- **Cuestiones planteadas**:
1. Reproduzca literalmente el fragmento del texto sobre el secreto masónico comprendido entre "El artículo reconocía" y "decir, la libertad.", ambos inclusive.
2. Reescriba en forma de lista el párrafo del texto sobre el secreto masónico que comienza con "Al parecer, Lalande había escrito", conservando sus datos principales.

Reflexiones sobre el secreto masónico desde los años treinta

Historia

Siempre se ha discutido sobre si la Masonería es una sociedad secreta o una sociedad discreta, un concepto éste último más acorde con la realidad actual. En este contexto queremos glosar y comentar un trabajo publicado en la sección de “Notas varias” del primer número de 1933 de la destacada revista masónica española Latomia. La publicación reconocía que el secreto masónico era una cuestión muy discutida. La Iglesia, en este sentido, condenaba el secreto. Y había quien también lo rechazaba pero ni por razones de orden ni religiosas.

 

El artículo reconocía el derecho de cada uno a ocultar lo que se piensa, lo que se hace y lo que se posee, sin negar el derecho superior del Estado, una observación harto interesante, desde nuestro punto de vista. Sabemos que dos de los principios de nuestro sistema político son el de la libertad y el del respeto a nuestra privacidad, un asunto de candente actualidad en relación con la protección de datos, pero también es cierto que el Estado tiene reconocida la capacidad de saber sobre algunos de los aspectos de nuestra vida, especialmente los de tipo económico.

La revista masónica española insistía en el derecho al secreto, especialmente en el “orden intelectual y moral”. El secreto estaría en los cimientos del derecho moderno sobre la autonomía de la voluntad, es decir, la libertad.

Pero se quería dejar muy clara la diferencia entre el secreto y el disimulo porque el último tendría como objetivo el engaño. Aquí se incluía el “fraude intelectual” como algo siempre reprensible a la misma altura que la mentira.

Al parecer, Lalande había escrito en la Enciclopedia que el secreto, y ya en clave masónica, era “un medio idóneo de cimentar la unión íntima de los francmasones”, ya que, cuanto “más aislados y separados estemos del resto, más perteneceremos a lo que nos rodea”. Por otro lado, Wirth explicaba que la masonería se aislaba del mundo profano para constituir un medio escogido, capaz para poder vivir una “vida superior”. Esta concepción del secreto, según Huard, no permitiría objeción alguna, pero este autor explicaba en su obra L’Art Royal que el secreto masónico en sus orígenes se justificaba por la hostilidad de la Iglesia y los Gobiernos en una época en la que no había libertad de asociación. Pero el secreto se mantuvo al reconocerse este derecho; entonces, ¿a qué conducía?, se preguntaba la revista. Un argumento para mantenerlo era que si se abolía se rompía el encanto. Se mantenía porque suponía un elemento de éxito, de seducción. La masonería, por lo tanto, cultivaba el misterio, acaso más de lo necesario como un medio para salvaguardar su existencia. El juramento solemne, la oscuridad del lenguaje, el simbolismo, la prohibición a todo extraño de franquear la puerta de los templos, el secreto, en fin, serían para la revista los modos de captación de la masonería.

- **Datos mostrados**:
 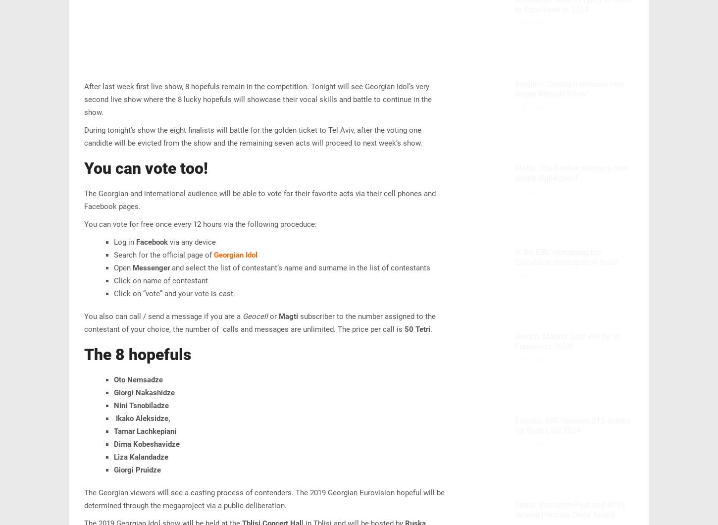 What do you see at coordinates (113, 241) in the screenshot?
I see `'Log in'` at bounding box center [113, 241].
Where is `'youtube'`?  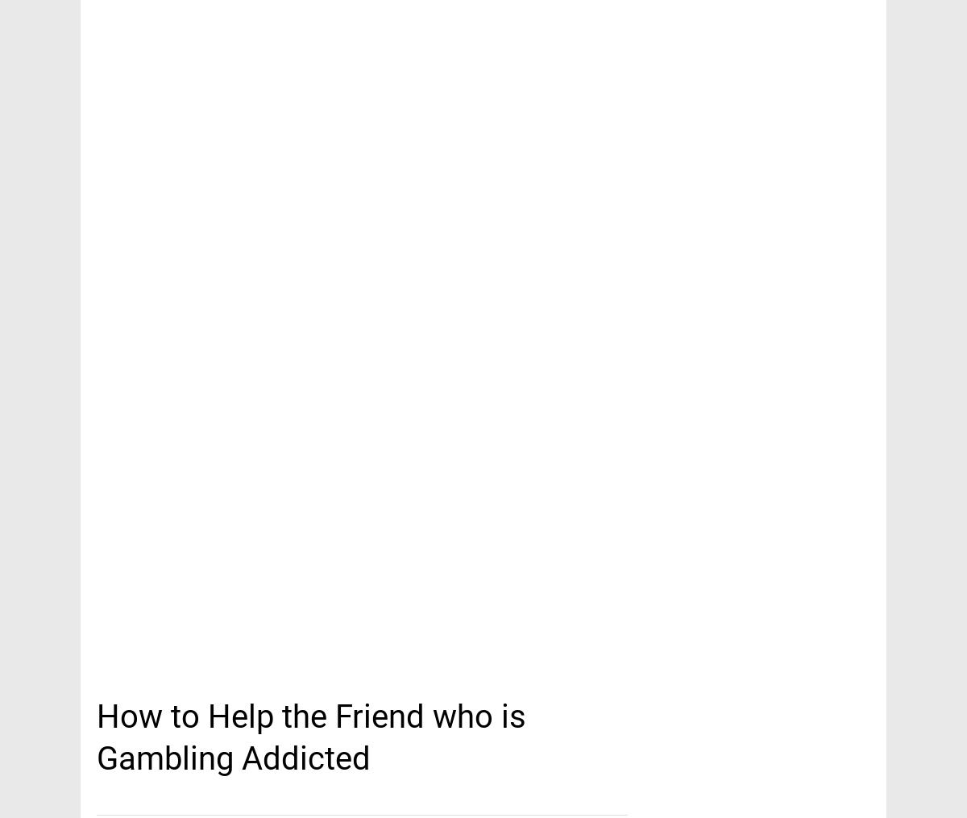
'youtube' is located at coordinates (127, 57).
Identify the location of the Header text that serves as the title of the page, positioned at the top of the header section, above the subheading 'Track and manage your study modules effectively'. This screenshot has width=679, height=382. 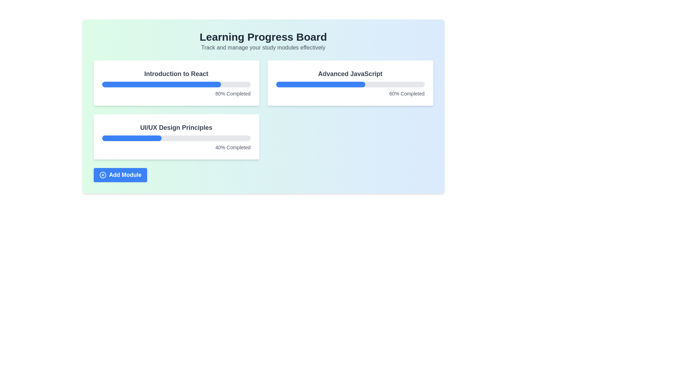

- **Respuestas numeradas**:
1.
El artículo reconocía el derecho de cada uno a ocultar lo que se piensa, lo que se hace y lo que se posee, sin negar el derecho superior del Estado, una observación harto interesante, desde nuestro punto de vista. Sabemos que dos de los principios de nuestro sistema político son el de la libertad y el del respeto a nuestra privacidad, un asunto de candente actualidad en relación con la protección de datos, pero también es cierto que el Estado tiene reconocida la capacidad de saber sobre algunos de los aspectos de nuestra vida, especialmente los de tipo económico.

La revista masónica española insistía en el derecho al secreto, especialmente en el “orden intelectual y moral”. El secreto estaría en los cimientos del derecho moderno sobre la autonomía de la voluntad, es decir, la libertad.

2.
- Según Lalande, en la Enciclopedia, el secreto era un medio idóneo para cimentar la unión íntima de los francmasones.
- Wirth explicaba que la masonería se aislaba del mundo profano para constituir un medio escogido, capaz de vivir una "vida superior".
- Huard, en L'Art Royal, sostenía que el secreto masónico se justificó en sus orígenes por la hostilidad de la Iglesia y los Gobiernos, en una época sin libertad de asociación.
- Una vez reconocido ese derecho, el secreto se mantuvo, y la revista se preguntaba a qué conducía.
- Se conservaba porque abolirlo rompería el encanto y porque suponía un elemento de éxito y seducción.
- La masonería cultivaba el misterio, acaso más de lo necesario, como medio para salvaguardar su existencia.
- Para la revista, el juramento solemne, la oscuridad del lenguaje, el simbolismo, la prohibición a todo extraño de entrar en los templos y el secreto eran los modos de captación de la masonería.